(RAW DATA)
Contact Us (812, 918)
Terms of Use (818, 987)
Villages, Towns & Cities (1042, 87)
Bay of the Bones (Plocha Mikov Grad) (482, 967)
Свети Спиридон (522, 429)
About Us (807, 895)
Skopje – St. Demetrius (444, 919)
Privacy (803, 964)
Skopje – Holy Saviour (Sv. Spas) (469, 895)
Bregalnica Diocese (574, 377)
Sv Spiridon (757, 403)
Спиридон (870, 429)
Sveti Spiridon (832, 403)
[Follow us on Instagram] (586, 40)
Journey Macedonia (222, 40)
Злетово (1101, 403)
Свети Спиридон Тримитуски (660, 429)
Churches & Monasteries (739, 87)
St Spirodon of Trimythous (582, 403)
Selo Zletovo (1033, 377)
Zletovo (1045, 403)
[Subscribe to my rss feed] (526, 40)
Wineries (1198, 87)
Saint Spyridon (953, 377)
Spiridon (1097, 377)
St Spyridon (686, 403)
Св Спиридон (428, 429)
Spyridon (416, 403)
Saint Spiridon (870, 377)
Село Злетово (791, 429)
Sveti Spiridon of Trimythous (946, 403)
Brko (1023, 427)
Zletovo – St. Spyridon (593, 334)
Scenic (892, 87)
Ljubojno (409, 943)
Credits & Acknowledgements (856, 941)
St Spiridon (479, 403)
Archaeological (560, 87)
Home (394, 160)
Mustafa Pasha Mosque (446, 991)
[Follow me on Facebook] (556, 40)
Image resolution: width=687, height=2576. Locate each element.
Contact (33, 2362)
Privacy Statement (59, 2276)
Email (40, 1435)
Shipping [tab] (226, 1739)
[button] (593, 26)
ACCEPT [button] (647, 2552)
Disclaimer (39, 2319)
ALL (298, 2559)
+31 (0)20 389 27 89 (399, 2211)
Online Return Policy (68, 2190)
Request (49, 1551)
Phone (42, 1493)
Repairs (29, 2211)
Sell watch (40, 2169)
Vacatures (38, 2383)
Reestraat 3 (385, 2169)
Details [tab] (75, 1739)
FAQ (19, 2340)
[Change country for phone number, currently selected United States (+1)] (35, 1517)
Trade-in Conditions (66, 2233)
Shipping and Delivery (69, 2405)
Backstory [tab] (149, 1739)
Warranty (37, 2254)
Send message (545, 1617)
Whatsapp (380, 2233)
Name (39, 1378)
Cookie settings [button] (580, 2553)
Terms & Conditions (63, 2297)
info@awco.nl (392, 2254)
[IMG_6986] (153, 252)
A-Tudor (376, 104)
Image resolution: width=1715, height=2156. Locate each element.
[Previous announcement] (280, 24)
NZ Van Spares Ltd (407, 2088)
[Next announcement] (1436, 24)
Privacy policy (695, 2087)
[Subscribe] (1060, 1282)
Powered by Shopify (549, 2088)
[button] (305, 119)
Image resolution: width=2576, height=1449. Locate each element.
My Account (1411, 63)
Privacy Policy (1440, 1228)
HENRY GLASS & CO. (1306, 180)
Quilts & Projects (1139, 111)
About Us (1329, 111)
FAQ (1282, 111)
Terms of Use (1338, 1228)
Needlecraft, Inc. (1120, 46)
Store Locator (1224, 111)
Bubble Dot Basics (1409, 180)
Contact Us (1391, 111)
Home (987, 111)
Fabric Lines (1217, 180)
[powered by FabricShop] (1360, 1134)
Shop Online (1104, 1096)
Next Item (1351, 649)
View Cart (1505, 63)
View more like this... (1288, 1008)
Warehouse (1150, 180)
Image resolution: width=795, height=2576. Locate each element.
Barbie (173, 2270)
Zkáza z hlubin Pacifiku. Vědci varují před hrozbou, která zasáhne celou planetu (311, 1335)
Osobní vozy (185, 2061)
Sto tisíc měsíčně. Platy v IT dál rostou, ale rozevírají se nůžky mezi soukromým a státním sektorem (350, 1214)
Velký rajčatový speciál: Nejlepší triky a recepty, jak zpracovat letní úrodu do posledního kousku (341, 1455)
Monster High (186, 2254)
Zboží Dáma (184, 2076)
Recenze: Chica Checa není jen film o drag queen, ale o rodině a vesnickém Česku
(End RAW DATA)
= PROBLEM TO WORK ON =
Retrieve each line from the records above where the word "Follow" occurs.

= EXERCISE RESULT =
[Follow us on Instagram] (586, 40)
[Follow me on Facebook] (556, 40)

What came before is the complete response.